----- Trecho de origem -----
QUAL A NOÇÃO DE LIBERDADE DO/NO RITO FRANCÊS?
Autor: Tiago Valenciano
Qual é a noção de liberdade no Rito Francês, isto é, quais foram as bases para que tal rito maçônico possuísse a liberdade enquanto princípio básico de sua constituição? Motivado por este questionamento, apresentamos este pequeno trabalho, no intuito de enfatizar um dos sustentáculos da filosofia maçônica: a liberdade. Para isto, percorremos o seguinte caminho: 1) a razão enquanto necessidade científica; 2) os ideais do iluminismo e a configuração do rito francês; 3) como, porque, onde e quando a liberdade surge como importante coluna na maçonaria.
Das propriedades humanas diferenciais dos demais seres dotados de vida terrena, a razão sem dúvida é a que qualifica-nos enquanto existência, isto é, a razão é um traço marcante dos homens. Mas, o que é a razão? Razão é pensar, atender a um raciocínio de forma lógica, com princípios que tornam válidos os argumentos apresentados. Razão é a faculdade humana que permite conhecer, interpretar e compreender o princípio e o fim das coisas, ou seja, é a capacidade de dar sentido àquilo que nos rodeia.
E quando surgiu a corrente racionalista? Foi no renascimento[1] europeu iniciado no século XIV na Itália e expandido pela continente a partir do Século XV que os ideais racionalistas tornaram-se sustentáculo para o desenvolvimento do pensamento humano. Pautando diversas transformações no modo de vida das pessoas, o renascimento contribuiu para aguçar a ruptura – no plano cultural, das ideias medievais e iniciar a Idade Moderna, caracterizada basicamente pela formação e desenvolvimento do capitalismo (em todos os sentidos).
Como expoentes do racionalismo filosófico, podemos salientar as figuras de René Descartes (1596-1650), Spinoza (1632-1677), Leibniz (1646-1716) e Immanuel Kant (1724-1804), ao passo que Max Weber (1864-1920) e Karl Marx (1818-1883) se destacaram no campo da Sociologia. Destes autores, Descartes foi quem se notabilizou pelos trabalhos desenvolvidos em diversas áreas do conhecimento. É atribuída a ele a frase “penso, logo existo”, bem como as quatro regras básicas de seu método, o método cartersiano[2]: verificar a existência dos fenômenos, analisá-los, sintetizar o estudo efetuado e enumerar as conclusões apreendidas. Do mesmo modo, Weber atribuía à razão a possibilidade de estudar a sociedade (fazer sociologia), procurando assim entender e interpretar a ação social, para explicar causalmente os efeitos desta na sociedade. Ou seja, para Weber estudar sociologia é compreender como são estabelecidas as relações sociais, estas para ele fundadas na racionalidade.
-----
## [O que fazer]
a: Redigite a parte do texto sobre o Rito Francês que começa nas palavras "Autor: Tiago Valenciano" e termina logo após "coluna na maçonaria.".
b: Escreva o que vem em seguida no texto sobre a liberdade no Rito Francês, começando depois da última frase apresentada.
As entradas que aparecem depois deste texto formam um material à parte.
----- Linhas de dados -----
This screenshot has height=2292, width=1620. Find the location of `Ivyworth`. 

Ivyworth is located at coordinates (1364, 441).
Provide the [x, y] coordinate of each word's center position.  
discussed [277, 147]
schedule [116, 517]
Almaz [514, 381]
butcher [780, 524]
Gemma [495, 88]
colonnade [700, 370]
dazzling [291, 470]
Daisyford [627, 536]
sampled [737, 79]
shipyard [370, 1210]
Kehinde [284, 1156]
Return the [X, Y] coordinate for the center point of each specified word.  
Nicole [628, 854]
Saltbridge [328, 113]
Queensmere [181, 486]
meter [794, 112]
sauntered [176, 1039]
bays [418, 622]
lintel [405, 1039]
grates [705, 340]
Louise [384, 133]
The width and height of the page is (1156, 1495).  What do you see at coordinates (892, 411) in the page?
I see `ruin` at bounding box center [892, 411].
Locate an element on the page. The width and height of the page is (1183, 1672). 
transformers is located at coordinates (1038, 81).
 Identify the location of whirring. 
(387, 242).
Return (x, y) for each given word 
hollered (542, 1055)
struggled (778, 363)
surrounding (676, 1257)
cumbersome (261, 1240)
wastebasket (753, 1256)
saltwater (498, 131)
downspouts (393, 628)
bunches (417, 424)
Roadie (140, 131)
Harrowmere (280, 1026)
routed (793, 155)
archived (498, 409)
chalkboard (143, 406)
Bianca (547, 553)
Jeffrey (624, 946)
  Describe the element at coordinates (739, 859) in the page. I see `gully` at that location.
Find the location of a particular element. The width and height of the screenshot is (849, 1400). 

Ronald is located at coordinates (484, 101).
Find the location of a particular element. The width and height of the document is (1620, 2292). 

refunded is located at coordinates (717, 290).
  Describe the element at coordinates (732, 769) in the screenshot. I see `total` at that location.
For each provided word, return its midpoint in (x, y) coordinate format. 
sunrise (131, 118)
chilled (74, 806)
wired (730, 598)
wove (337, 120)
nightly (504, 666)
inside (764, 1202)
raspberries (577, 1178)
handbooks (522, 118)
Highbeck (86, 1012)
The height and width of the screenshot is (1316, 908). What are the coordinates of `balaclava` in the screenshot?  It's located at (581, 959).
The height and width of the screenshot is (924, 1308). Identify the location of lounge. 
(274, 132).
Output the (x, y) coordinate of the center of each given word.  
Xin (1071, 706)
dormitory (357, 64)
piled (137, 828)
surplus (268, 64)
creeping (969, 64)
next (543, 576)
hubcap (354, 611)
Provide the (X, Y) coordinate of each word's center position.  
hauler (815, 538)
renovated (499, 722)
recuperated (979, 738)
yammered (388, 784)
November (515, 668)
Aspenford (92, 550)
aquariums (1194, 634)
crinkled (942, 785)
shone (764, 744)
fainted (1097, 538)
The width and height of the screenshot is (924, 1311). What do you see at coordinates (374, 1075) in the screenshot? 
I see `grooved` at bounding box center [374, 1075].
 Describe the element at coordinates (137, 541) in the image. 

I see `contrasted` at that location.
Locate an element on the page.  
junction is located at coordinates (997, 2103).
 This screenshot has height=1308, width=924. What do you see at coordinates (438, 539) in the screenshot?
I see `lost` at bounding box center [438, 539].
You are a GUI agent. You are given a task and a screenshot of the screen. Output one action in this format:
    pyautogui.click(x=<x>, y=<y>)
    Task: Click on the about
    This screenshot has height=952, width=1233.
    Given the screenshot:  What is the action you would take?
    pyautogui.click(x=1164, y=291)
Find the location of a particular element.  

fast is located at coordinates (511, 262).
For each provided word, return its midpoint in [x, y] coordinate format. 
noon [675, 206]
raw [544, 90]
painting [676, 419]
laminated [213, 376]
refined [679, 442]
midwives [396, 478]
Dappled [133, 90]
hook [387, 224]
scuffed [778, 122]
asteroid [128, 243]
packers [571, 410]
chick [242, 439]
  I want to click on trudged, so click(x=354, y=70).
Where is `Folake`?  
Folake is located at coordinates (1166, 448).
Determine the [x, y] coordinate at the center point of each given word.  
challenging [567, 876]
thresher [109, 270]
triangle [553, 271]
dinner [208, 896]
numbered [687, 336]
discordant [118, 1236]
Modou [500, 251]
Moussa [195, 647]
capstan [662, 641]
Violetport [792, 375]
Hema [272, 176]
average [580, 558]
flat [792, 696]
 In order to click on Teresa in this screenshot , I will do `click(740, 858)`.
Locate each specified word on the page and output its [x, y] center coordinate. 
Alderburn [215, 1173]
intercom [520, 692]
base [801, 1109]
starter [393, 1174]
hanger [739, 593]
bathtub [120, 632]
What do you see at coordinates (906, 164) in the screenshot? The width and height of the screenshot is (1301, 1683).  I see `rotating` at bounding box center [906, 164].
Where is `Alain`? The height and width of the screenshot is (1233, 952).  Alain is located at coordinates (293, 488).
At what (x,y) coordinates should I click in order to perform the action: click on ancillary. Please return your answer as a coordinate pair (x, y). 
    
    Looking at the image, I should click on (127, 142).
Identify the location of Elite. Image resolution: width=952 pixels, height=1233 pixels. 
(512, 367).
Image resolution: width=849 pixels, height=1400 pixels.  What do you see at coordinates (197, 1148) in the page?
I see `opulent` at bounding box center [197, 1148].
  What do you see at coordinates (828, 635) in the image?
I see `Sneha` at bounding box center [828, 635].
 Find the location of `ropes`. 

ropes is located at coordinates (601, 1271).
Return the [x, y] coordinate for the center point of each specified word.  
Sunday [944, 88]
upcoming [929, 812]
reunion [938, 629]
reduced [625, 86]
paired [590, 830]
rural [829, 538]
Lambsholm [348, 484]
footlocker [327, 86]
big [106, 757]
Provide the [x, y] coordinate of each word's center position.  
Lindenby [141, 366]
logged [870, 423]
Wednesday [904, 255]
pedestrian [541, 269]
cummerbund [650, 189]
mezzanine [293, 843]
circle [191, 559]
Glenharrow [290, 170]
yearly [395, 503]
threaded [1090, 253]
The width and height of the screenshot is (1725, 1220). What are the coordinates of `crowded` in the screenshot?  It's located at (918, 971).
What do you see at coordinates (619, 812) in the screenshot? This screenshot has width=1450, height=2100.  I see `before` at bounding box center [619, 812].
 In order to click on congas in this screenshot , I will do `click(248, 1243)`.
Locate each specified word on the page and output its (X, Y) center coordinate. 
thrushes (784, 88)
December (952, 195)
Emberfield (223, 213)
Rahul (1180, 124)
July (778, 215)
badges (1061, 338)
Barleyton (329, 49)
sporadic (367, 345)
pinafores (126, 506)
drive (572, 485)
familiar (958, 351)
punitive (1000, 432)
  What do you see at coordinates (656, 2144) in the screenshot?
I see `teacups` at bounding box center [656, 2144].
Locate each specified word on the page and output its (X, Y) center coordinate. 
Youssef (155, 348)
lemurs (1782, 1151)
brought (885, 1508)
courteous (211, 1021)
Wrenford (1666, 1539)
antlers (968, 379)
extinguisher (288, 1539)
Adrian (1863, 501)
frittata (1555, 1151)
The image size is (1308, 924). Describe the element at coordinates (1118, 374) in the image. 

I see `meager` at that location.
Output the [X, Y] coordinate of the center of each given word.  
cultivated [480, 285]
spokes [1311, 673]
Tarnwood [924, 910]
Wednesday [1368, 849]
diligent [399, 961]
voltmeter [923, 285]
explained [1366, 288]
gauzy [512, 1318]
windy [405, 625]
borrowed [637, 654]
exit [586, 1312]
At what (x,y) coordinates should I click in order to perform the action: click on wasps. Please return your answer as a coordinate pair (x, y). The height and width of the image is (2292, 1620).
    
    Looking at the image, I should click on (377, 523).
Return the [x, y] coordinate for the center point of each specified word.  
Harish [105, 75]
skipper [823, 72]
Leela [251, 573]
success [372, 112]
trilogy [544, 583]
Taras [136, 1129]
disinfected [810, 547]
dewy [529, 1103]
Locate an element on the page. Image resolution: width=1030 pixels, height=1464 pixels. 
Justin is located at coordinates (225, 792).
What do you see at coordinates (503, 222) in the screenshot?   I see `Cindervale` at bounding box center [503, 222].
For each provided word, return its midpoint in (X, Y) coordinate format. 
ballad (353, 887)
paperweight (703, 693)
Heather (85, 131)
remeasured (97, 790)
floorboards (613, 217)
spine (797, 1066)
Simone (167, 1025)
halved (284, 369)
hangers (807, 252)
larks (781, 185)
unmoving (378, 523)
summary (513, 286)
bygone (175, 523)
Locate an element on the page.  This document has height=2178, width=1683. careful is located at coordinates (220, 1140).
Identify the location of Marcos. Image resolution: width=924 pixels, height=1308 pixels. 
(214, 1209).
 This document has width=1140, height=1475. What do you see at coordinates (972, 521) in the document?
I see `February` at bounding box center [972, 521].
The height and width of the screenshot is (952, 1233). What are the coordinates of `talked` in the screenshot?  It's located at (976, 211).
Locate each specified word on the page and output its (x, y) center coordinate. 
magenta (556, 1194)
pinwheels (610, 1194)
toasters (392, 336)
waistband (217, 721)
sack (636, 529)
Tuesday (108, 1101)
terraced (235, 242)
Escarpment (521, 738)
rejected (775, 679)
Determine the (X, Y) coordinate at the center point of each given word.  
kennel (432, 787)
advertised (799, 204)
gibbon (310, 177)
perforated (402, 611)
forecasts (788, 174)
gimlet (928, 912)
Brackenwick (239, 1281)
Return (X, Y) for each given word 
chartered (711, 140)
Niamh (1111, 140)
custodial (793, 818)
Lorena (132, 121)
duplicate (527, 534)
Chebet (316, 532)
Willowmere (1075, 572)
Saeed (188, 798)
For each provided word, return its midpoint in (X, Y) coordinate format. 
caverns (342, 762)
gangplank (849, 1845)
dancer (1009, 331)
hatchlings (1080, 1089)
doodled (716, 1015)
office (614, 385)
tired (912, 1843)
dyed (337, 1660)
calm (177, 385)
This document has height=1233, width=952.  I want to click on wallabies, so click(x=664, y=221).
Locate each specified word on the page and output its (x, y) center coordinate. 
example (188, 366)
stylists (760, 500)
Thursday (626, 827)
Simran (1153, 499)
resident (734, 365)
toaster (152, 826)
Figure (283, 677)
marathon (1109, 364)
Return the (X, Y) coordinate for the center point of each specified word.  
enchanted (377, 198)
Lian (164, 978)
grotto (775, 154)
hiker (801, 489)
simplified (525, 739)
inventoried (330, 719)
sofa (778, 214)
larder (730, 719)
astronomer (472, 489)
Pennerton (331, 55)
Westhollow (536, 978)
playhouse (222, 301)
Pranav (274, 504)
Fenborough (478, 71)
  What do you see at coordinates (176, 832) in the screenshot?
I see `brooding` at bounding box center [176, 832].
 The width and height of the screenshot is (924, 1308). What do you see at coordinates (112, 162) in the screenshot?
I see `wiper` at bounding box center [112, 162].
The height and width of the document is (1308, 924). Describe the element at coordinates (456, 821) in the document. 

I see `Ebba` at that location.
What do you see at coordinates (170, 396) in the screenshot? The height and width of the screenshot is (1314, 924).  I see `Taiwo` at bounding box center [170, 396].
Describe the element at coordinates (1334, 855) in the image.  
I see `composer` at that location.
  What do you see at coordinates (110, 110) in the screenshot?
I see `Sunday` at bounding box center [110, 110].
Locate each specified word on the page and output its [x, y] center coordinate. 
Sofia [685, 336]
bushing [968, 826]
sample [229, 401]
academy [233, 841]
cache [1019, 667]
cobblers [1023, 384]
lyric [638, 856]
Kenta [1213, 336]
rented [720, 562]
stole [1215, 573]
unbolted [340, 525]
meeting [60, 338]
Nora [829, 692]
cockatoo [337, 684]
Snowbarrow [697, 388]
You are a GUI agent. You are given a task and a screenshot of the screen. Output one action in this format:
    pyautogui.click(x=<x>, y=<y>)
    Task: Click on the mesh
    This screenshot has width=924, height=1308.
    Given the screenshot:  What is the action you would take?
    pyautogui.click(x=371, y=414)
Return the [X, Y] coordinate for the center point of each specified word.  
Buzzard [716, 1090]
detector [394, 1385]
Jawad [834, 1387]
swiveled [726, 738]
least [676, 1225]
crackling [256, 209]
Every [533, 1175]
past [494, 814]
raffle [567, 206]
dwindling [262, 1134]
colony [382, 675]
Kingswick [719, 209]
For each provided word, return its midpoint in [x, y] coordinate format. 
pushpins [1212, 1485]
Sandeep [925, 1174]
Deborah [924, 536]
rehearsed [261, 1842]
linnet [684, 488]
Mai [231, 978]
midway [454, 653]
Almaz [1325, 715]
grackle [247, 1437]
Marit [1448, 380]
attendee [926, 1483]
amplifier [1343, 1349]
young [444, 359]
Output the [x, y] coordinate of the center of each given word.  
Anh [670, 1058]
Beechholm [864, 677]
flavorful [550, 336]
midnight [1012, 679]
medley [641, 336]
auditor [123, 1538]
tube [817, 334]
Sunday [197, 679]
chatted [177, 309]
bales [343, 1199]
-----
## [Tarefas resolvidas]
a:
Autor: Tiago Valenciano
Qual é a noção de liberdade no Rito Francês, isto é, quais foram as bases para que tal rito maçônico possuísse a liberdade enquanto princípio básico de sua constituição? Motivado por este questionamento, apresentamos este pequeno trabalho, no intuito de enfatizar um dos sustentáculos da filosofia maçônica: a liberdade. Para isto, percorremos o seguinte caminho: 1) a razão enquanto necessidade científica; 2) os ideais do iluminismo e a configuração do rito francês; 3) como, porque, onde e quando a liberdade surge como importante coluna na maçonaria.

b:
Pelo exposto, a razão caminha no conhecimento científico em todas as áreas – e, neste caso, destacamos a sociologia, campo do conhecimento que ganhou notoriedade a partir do século XVIII, com o surgimento das chamadas “revoluções burguesas” (A Revolução Industrial e a Revolução Francesa), ambas alterando significativamente o modo de vida das pessoas.
Foi durante a Revolução Francesa que os ideais do iluminismo ganharam destaque, isto é, a partir daí que a era da razão veio para “iluminar” a verdade ainda encoberta pela igreja, aliada aos Estados Nacionais. Com esta corrente, o conhecimento científico, comprovado, pode substituir o saber teocêntrico, voltado para as verdades de Deus e da igreja e, assim, despertar a busca incessante pela experiência e comprovação – que resultam na ciência, ou seja, a um conhecimento sistemático e demonstrado.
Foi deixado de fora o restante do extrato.